Personal information
- Full name: Lucas Clarence Cornwall
- Date of birth: 23 July 1980 (age 44)
- Place of birth: Lambeth, London, England
- Height: 6 ft 3 in (1.91 m)
- Position(s): Forward

Youth career
- Fulham

Senior career*
- Years: Team / Apps / (Gls)
- 1997–2003: Fulham / 4 / (1)
- 1999: → Queens Park Rangers (loan) / 0 / (0)
- 2001: → Grimsby Town (loan) / 10 / (4)
- 2003: → Lincoln City (loan) / 3 / (0)
- 2003–2004: Bradford City / 3 / (0)
- 2004: Woking / 7 / (3)
- 2004–2005: Lewes
- 2004–2005: → AFC Wimbledon (loan)
- 2005–2006: Dulwich Hamlet
- 2006–2007: Metropolitan Police

= Luke Cornwall =

English footballer

Lucas Clarence Cornwall (born 23 July 1980) is an English former professional footballer who played as a striker from 1997 to 2007.

He began his career at Fulham and went on to play for Queens Park Rangers, Grimsby Town, Lincoln City and Bradford City. He also turned out at non-league level for Woking, Lewes, AFC Wimbledon, Dulwich Hamlet and Metropolitan Police.

==Career==
Born in Lambeth, London, Cornwall was a trainee with Fulham, with whom he made his league debut on 12 September 1998. He made just one league start in six years at Craven Cottage though he did score in a 3–3 draw with York City.

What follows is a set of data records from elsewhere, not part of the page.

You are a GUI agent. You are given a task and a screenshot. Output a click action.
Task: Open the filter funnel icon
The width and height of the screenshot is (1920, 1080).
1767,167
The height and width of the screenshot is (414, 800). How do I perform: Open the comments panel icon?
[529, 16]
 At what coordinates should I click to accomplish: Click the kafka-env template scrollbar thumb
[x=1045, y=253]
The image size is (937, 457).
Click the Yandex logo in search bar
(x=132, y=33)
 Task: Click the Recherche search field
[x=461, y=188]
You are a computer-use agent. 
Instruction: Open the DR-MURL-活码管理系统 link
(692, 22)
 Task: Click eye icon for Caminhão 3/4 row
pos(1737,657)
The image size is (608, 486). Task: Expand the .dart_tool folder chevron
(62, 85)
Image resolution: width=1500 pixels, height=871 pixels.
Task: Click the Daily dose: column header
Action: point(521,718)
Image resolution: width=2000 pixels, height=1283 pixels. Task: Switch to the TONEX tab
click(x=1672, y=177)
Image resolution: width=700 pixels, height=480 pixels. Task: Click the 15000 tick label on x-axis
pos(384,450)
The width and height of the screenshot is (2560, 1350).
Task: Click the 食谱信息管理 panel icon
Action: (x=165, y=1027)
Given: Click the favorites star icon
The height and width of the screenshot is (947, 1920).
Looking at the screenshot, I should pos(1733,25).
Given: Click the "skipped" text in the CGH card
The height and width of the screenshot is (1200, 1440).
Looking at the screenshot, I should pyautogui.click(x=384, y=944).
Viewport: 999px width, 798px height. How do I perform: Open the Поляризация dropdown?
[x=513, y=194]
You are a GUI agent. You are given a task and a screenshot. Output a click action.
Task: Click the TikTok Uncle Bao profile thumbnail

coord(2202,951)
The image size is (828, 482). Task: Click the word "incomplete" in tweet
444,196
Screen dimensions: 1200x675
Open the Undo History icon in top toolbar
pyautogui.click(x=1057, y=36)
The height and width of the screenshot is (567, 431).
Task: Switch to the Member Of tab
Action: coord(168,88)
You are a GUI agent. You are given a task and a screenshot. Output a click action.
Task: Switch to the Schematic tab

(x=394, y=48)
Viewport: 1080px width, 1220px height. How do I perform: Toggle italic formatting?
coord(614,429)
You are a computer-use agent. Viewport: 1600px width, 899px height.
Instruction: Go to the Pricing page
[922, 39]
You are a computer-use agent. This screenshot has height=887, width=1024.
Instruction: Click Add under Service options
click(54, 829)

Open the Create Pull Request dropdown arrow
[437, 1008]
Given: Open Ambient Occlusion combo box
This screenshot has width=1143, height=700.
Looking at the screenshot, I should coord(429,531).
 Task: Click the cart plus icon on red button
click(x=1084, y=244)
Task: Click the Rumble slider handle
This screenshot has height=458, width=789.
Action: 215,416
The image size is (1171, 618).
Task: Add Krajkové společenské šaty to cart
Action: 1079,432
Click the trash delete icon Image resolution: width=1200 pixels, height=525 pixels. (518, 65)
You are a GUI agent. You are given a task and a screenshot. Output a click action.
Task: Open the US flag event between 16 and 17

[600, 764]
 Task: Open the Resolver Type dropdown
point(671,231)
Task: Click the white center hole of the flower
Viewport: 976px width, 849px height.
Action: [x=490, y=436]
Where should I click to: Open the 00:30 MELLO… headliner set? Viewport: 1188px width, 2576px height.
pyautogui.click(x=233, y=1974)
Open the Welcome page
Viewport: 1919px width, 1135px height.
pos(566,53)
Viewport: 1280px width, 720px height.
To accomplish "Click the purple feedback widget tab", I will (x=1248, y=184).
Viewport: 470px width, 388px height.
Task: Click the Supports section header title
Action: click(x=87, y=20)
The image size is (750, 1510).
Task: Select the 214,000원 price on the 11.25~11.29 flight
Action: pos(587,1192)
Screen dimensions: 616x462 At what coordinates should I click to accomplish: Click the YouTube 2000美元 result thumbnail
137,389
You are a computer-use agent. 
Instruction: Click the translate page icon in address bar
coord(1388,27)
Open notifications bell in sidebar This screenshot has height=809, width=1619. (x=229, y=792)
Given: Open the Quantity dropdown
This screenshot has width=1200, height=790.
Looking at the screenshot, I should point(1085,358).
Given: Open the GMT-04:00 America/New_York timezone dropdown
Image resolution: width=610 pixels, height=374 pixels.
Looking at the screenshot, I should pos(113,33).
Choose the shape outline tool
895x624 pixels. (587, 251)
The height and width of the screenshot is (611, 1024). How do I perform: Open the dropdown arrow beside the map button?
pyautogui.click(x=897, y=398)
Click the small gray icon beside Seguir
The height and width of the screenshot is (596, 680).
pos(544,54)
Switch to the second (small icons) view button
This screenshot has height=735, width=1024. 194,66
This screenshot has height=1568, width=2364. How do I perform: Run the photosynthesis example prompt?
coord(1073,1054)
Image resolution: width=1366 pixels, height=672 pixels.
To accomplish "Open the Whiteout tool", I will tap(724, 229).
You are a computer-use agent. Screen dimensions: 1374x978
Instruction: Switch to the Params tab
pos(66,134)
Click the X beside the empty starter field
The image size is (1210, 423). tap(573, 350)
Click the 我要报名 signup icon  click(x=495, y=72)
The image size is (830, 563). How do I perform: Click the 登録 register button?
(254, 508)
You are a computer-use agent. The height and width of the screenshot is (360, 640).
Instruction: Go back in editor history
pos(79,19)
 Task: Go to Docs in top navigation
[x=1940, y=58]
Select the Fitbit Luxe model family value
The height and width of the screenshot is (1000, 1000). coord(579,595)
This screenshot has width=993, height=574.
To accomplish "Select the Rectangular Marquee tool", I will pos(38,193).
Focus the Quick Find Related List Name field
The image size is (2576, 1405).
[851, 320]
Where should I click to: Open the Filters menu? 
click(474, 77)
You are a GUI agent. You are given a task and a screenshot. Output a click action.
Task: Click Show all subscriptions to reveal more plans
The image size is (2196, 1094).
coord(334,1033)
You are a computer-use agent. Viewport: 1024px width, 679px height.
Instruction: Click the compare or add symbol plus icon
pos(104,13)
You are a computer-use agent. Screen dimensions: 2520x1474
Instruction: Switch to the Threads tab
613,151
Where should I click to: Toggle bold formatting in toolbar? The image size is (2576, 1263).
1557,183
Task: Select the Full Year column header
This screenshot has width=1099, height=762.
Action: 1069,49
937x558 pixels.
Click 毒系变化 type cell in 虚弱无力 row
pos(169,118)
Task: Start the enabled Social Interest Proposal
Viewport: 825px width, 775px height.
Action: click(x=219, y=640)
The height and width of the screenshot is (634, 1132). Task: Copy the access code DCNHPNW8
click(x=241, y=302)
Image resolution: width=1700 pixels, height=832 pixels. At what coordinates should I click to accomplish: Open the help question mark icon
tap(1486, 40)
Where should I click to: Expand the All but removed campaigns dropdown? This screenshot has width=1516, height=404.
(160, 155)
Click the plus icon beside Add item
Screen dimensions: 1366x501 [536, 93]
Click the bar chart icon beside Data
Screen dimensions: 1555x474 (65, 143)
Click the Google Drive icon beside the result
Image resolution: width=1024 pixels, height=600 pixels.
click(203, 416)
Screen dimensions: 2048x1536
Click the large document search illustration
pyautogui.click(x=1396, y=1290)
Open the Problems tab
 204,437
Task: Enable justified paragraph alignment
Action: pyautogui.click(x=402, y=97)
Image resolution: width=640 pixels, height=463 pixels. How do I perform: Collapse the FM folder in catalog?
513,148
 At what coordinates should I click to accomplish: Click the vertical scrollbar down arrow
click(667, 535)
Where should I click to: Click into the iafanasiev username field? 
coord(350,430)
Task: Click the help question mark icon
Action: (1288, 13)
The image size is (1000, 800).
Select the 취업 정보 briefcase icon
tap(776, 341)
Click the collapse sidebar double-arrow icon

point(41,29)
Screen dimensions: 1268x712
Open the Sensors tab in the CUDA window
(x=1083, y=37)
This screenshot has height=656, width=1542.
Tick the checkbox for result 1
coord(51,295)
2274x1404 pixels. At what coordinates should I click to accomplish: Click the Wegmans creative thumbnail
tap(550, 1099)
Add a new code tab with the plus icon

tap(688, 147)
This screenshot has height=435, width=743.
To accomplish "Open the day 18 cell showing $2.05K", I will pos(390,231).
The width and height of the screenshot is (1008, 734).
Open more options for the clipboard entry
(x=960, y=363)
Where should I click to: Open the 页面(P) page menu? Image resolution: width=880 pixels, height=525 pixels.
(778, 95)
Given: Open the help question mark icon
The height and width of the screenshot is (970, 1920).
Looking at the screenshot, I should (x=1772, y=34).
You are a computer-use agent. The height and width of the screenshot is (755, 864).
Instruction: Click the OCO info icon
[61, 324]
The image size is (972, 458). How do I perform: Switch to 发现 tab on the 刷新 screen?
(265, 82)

Instead he made a series of loan spells at Queens Park Rangers, Grimsby Town where he scored four times and Lincoln City before he was signed for Bradford City in June 2003. He spent less than a season at Valley Parade and was released for a return to the south. He spent a year each at Woking, Sutton United and Dulwich Hamlet. He moved to Metropolitan Police but at the end of the 2006–07 season he decided to retire.